Leave out the pictures and repeat exactly the lines from the one containing "Unmute the microphone in meeting toolbar" through the end of the records.

▬▬▬▬▬▬

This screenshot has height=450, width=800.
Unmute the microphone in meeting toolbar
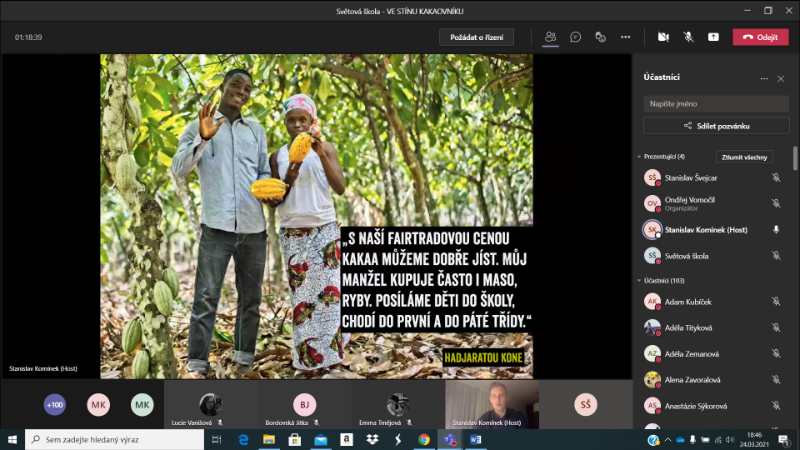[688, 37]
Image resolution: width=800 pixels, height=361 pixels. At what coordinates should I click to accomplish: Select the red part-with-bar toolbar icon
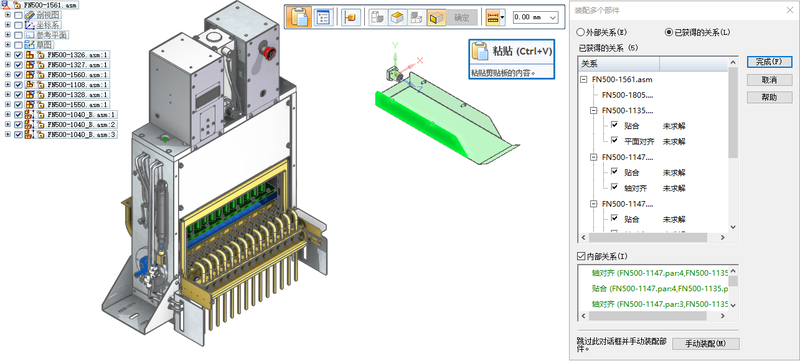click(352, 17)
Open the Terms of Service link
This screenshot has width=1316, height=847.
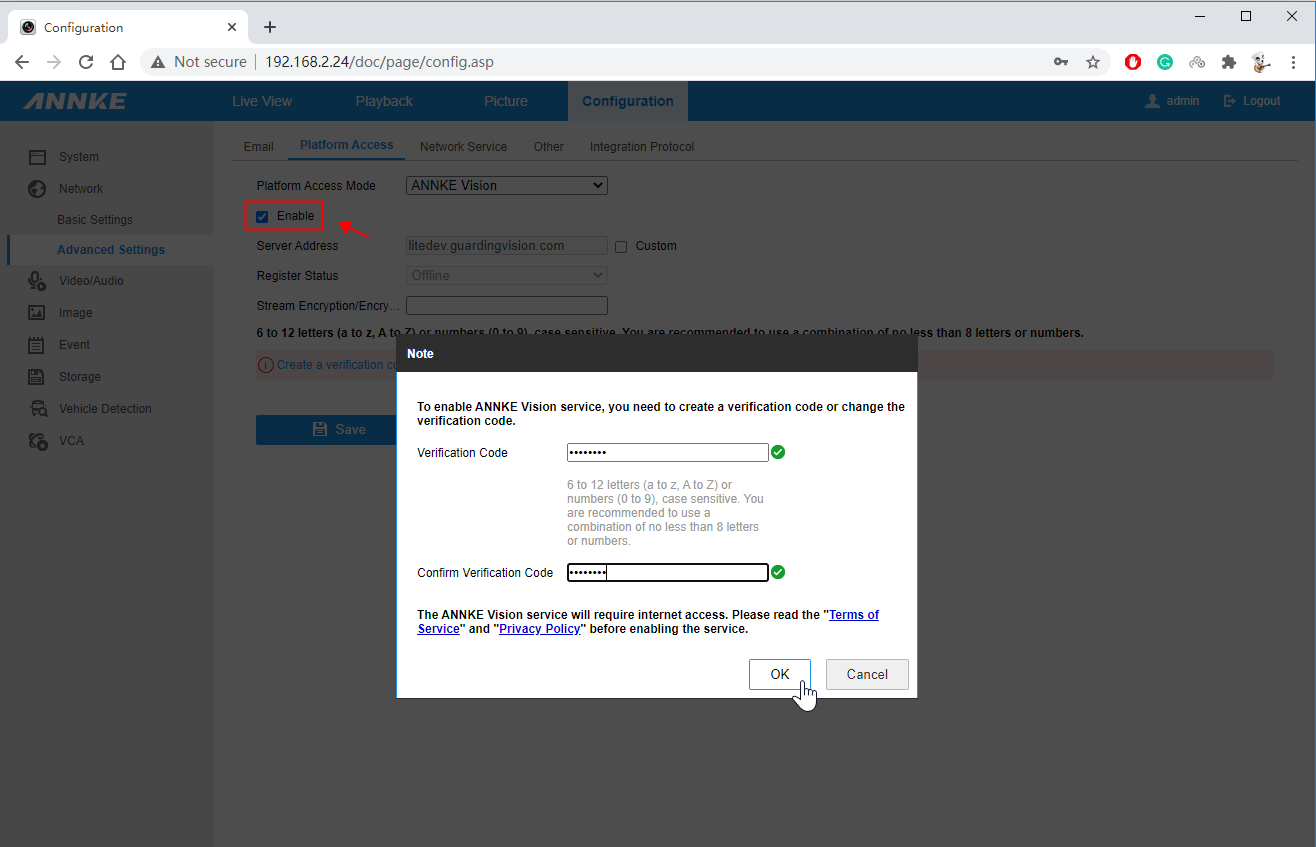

▬▬▬▬▬▬

Answer for the task:
Unmute the microphone in meeting toolbar
[688, 37]
Image resolution: width=800 pixels, height=361 pixels. At what coordinates should I click to accomplish: Select the red part-with-bar toolbar icon
click(352, 17)
Open the Terms of Service link
This screenshot has width=1316, height=847.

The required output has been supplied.